### Task instructions
Convert the entries from their start through the line containing "Looking at the" into a Markdown table with the columns Number and Entry Line, giving each line its row number and skipping blank lines. Omit the pictures from the table.

**** Source material ****

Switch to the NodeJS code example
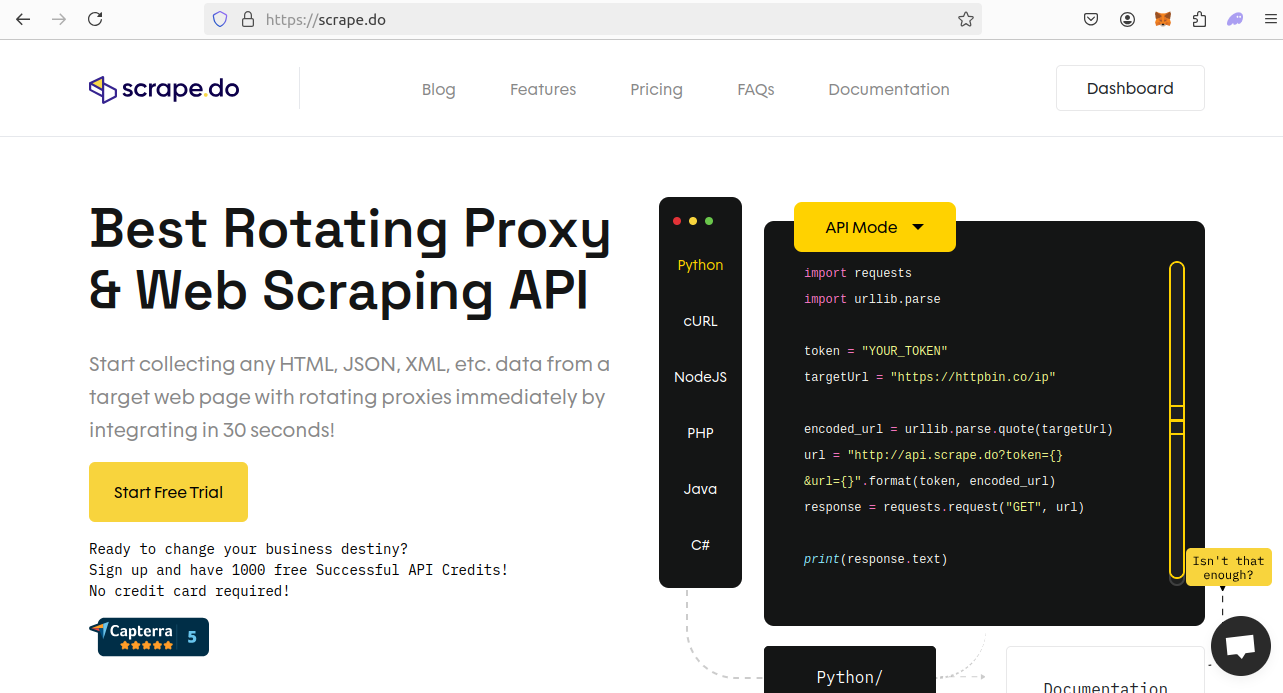 click(700, 377)
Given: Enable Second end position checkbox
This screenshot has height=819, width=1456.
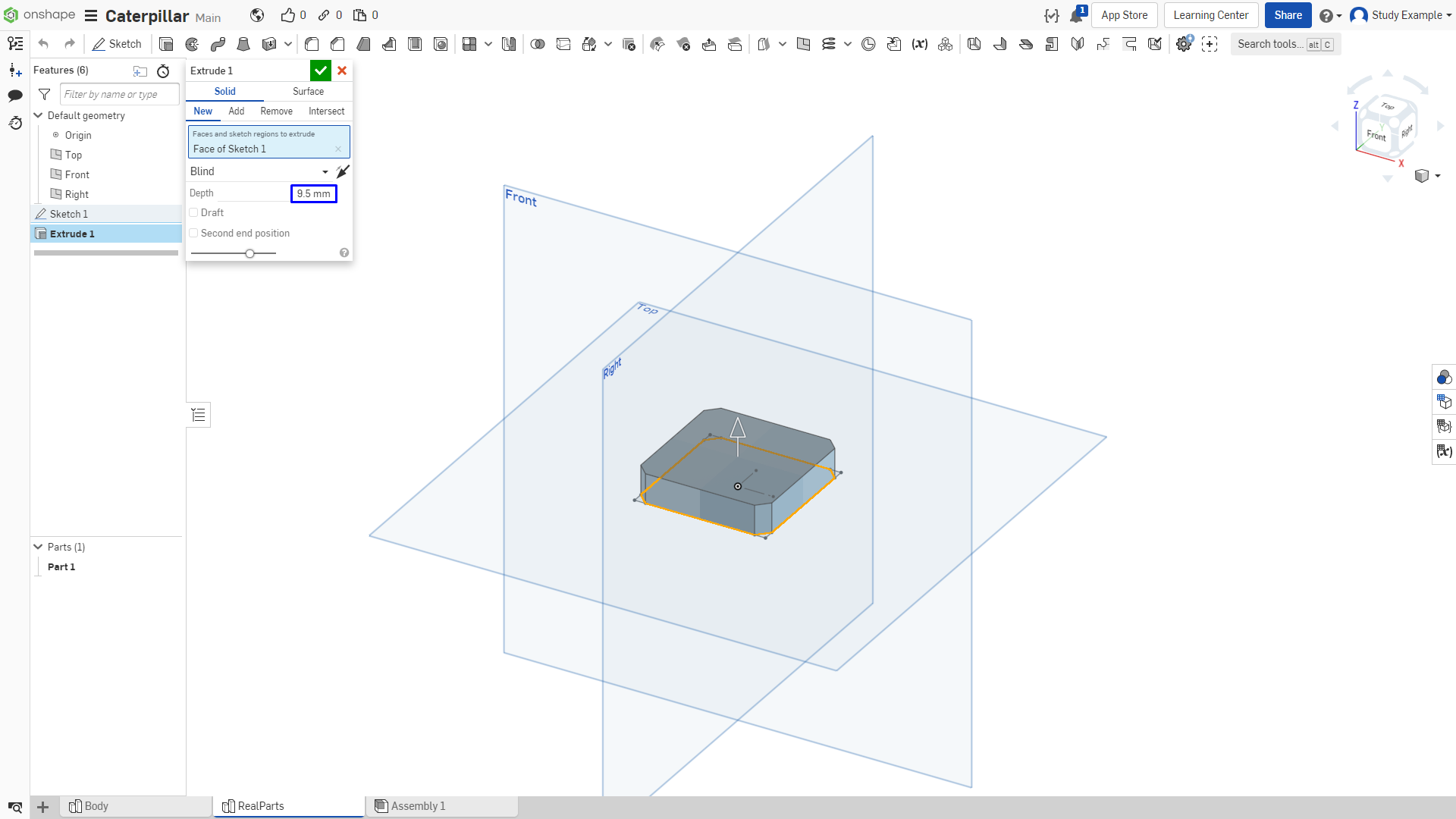Looking at the screenshot, I should pos(194,234).
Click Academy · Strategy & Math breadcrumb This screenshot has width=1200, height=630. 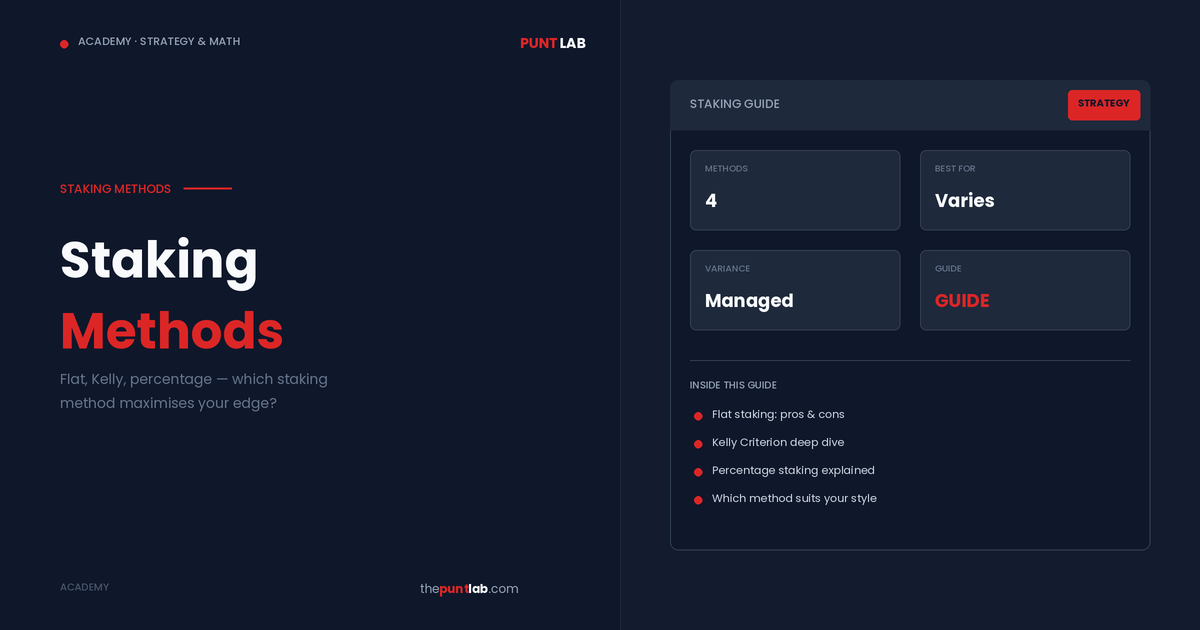(159, 42)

****

### Exercise answer
| Number | Entry Line |
|---|---|
| 1 | Switch to the NodeJS code example |
| 2 |  click(700, 377) |
| 3 | Given: Enable Second end position checkbox |
| 4 | This screenshot has height=819, width=1456. |
| 5 | Looking at the screenshot, I should pos(194,234). |